SteveC
Doing the best imitation of myself
Good question. For me I like to divide the game into the rules and the adventures/setting books.Which late edition products are you referring to? (I am still so enamoured with, inter alia, the Neverwinter Campaign Setting that I may be missing some dogs! )
For me, 4E was the only edition of D&D where the designers actually got better as the edition's life extended. You can see this particularly in the adventures where 4E began with rubbish authored by Mike Mearls and Bruce Cordell (I can still remember when the latter actually wrote good adventures) to new classics such as Reavers of Harkenwold and Madness at Gardmore Abbey. And the few post-Essentials splat books were generally well-received, other than Heroes of Shadow which had Mike Mearls as its lead designer. (I must admit, though, as someone who stays in the levels 1-12 range in my games, I quite like Heroes of Shadow.)
I'd say that as the edition went on, the quality of the adventures got much better (but, you might argue, it was hard to go anywhere but up). At the same time, about the time they announced the Essentials series, about the time they cancelled all of the books I was looking for, the rules quality went way down.
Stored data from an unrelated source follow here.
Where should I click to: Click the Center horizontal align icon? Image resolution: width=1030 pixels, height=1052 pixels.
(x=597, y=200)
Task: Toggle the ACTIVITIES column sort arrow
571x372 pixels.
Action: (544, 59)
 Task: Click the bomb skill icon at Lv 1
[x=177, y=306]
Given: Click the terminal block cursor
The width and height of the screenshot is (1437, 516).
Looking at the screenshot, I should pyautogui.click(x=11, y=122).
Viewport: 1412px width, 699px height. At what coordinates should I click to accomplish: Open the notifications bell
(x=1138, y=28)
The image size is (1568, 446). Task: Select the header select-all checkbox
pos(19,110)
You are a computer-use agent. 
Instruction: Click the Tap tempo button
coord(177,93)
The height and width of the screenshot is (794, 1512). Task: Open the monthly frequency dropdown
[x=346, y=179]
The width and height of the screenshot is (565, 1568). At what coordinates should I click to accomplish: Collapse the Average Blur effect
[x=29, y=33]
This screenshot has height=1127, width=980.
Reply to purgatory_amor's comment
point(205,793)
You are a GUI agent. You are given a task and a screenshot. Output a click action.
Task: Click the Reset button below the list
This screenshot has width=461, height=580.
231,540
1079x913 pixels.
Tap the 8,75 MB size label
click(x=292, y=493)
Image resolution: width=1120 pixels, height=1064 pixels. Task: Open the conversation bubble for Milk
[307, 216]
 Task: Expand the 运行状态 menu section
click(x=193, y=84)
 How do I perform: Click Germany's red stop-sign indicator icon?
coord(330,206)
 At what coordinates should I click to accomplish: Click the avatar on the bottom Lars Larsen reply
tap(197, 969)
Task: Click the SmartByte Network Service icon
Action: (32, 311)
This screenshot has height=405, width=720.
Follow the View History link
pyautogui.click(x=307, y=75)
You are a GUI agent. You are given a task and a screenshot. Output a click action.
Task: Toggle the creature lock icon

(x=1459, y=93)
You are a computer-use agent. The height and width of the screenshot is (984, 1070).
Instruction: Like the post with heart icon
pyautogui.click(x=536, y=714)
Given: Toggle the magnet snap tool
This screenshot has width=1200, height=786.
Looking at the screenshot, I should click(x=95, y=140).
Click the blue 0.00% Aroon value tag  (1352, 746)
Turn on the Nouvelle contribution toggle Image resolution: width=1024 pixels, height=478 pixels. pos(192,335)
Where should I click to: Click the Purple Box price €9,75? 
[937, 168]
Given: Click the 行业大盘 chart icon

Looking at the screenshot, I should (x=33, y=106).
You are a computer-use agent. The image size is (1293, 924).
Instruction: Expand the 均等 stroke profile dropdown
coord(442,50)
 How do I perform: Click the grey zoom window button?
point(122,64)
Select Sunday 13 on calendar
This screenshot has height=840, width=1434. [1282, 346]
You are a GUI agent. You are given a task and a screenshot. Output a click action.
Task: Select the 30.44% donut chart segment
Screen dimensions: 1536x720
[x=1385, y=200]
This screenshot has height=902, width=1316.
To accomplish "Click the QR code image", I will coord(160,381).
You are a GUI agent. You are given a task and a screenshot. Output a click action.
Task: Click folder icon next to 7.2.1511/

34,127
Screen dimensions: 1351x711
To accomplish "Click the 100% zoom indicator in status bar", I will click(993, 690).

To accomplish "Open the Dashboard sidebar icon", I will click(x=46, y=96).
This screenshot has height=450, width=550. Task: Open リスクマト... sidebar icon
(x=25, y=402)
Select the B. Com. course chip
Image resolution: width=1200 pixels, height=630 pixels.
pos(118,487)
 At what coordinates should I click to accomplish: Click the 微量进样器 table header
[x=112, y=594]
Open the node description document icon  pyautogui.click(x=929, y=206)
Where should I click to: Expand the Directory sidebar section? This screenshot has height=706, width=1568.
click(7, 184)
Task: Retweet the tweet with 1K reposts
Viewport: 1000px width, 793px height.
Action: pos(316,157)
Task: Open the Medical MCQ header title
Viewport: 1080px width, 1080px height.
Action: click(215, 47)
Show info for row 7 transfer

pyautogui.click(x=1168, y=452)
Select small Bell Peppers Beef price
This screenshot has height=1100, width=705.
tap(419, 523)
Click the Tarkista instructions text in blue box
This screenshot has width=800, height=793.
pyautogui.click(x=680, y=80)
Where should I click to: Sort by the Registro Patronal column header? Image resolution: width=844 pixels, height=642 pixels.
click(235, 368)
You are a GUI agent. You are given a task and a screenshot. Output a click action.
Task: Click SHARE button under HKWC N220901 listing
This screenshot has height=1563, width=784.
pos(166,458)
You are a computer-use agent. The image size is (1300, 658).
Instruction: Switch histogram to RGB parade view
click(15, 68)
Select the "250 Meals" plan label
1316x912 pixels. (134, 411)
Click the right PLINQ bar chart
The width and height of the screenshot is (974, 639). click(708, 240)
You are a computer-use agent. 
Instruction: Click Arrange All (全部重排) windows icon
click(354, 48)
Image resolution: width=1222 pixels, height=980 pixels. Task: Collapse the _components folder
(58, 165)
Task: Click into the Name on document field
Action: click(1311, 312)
Obviously this is my opinion only, and I mean nothing negative towards the folks who worked on some of them ... but I just thought they were awful.
I remember wondering why the Essentials books were released in a format where you were paying for redundant material, and the class designs started to show individual tables for level advancement again.
And then the Heroes of Series started to show up and it was clear that there were a new vision behind the rules, someone who either didn't like the earlier designs, or really wasn't involved enough with them to begin with.
I know that's by no means a universal assessment, but it is mine.
Now as far as adventures go, I really enjoyed some of them. The last product I remember buying as a DM was Murder at Gardmore Abbey, and my group had a lot of fun with that. Similarly, I got some real use out of the Neverwinter book (as you mention).
I don't mean to harp on it, but I think the second half of the 4E lifespan was a sort of self-fulfilling prophesy where books weren't selling, so they changed them up or simply stopped releasing product. Of course that meant a reboot was coming... I'm just shocked that WotC was content to basically stop making product for a couple of years.